## What is being asked
Look for "agent" in each line of the entries, and return the matching lines.

## Data excerpts
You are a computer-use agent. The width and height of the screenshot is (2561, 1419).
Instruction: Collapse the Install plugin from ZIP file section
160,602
* * *
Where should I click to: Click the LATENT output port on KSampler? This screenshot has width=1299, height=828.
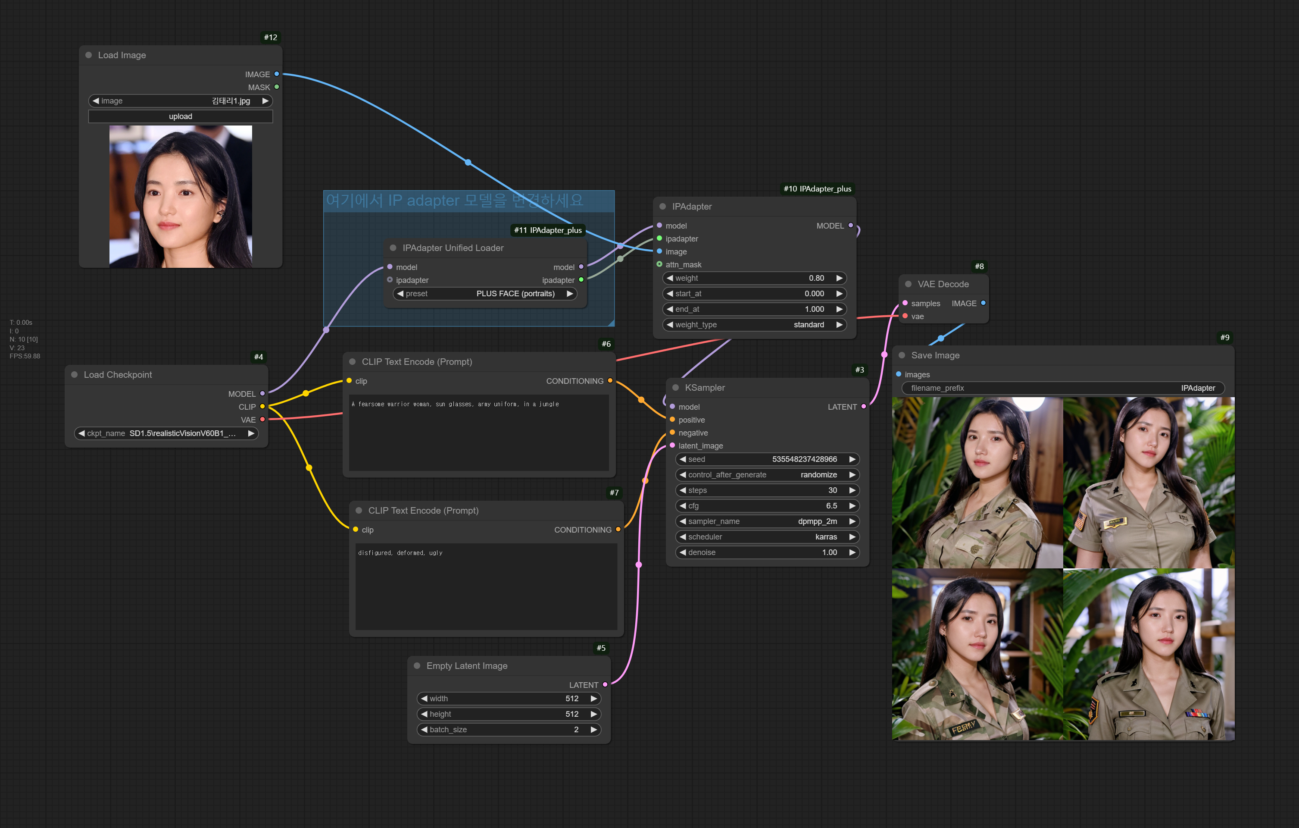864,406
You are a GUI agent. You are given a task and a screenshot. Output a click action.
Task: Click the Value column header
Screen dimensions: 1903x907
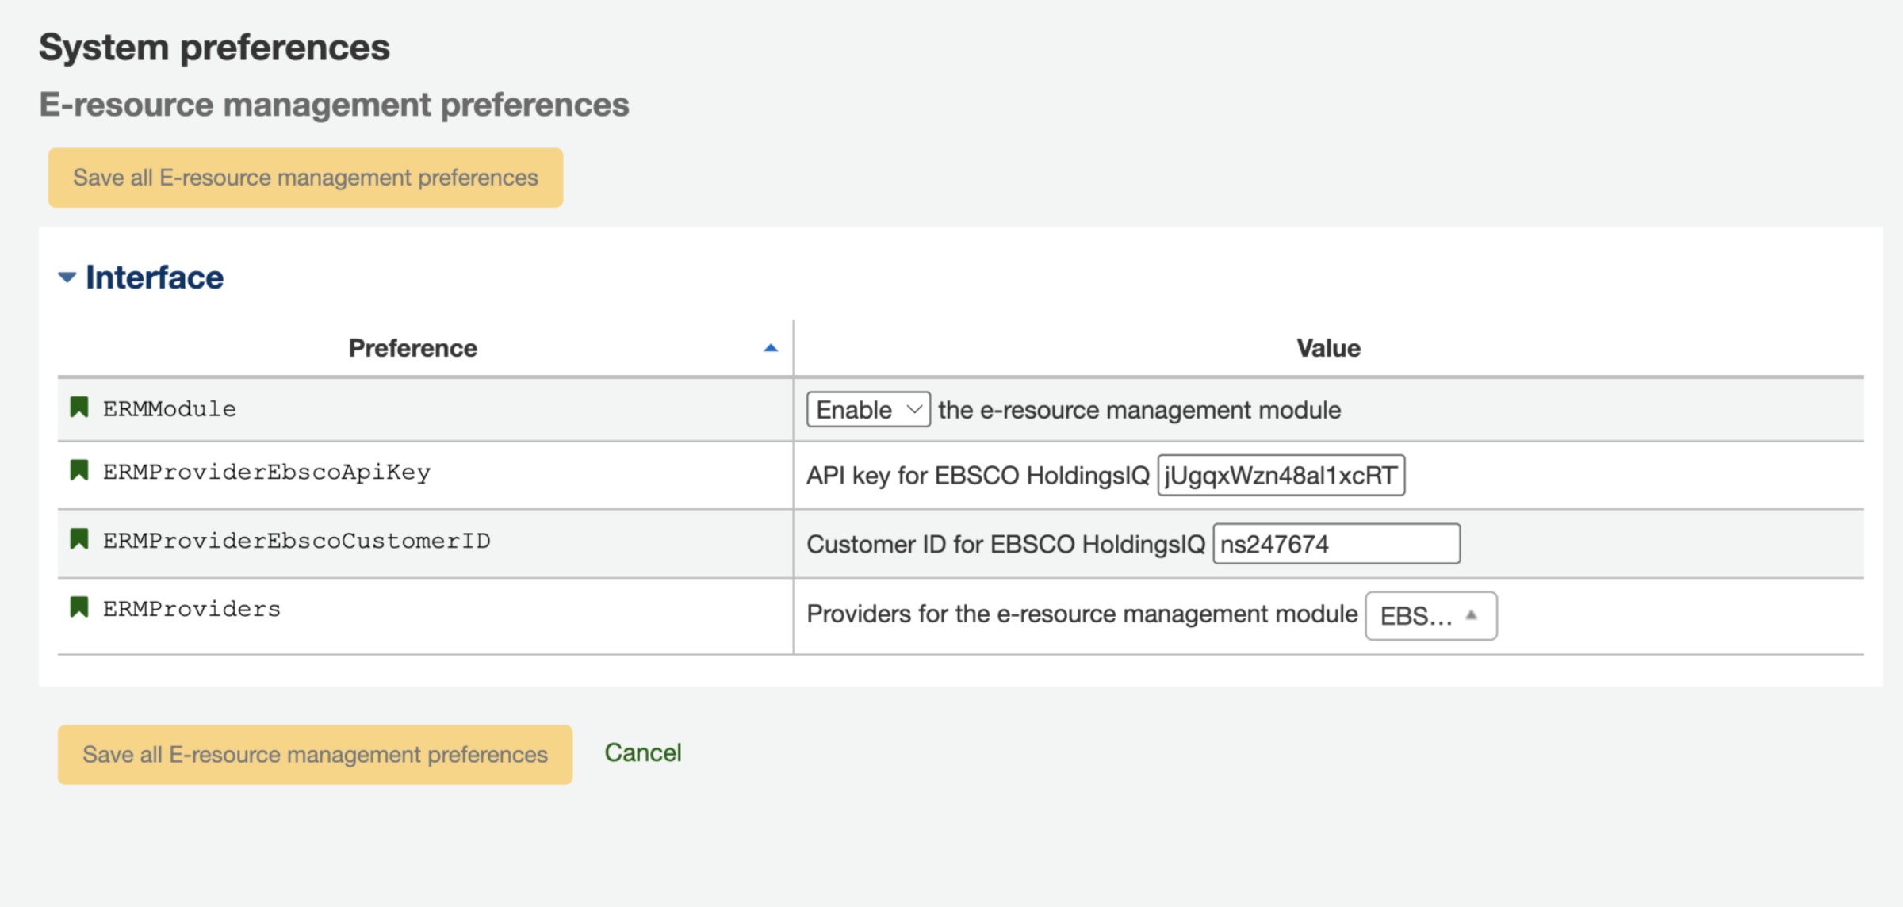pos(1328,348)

## Problem solution
You are a computer-use agent. The width and height of the screenshot is (2561, 1419).
You are a GUI agent. You are given a task and a screenshot. Output a click action.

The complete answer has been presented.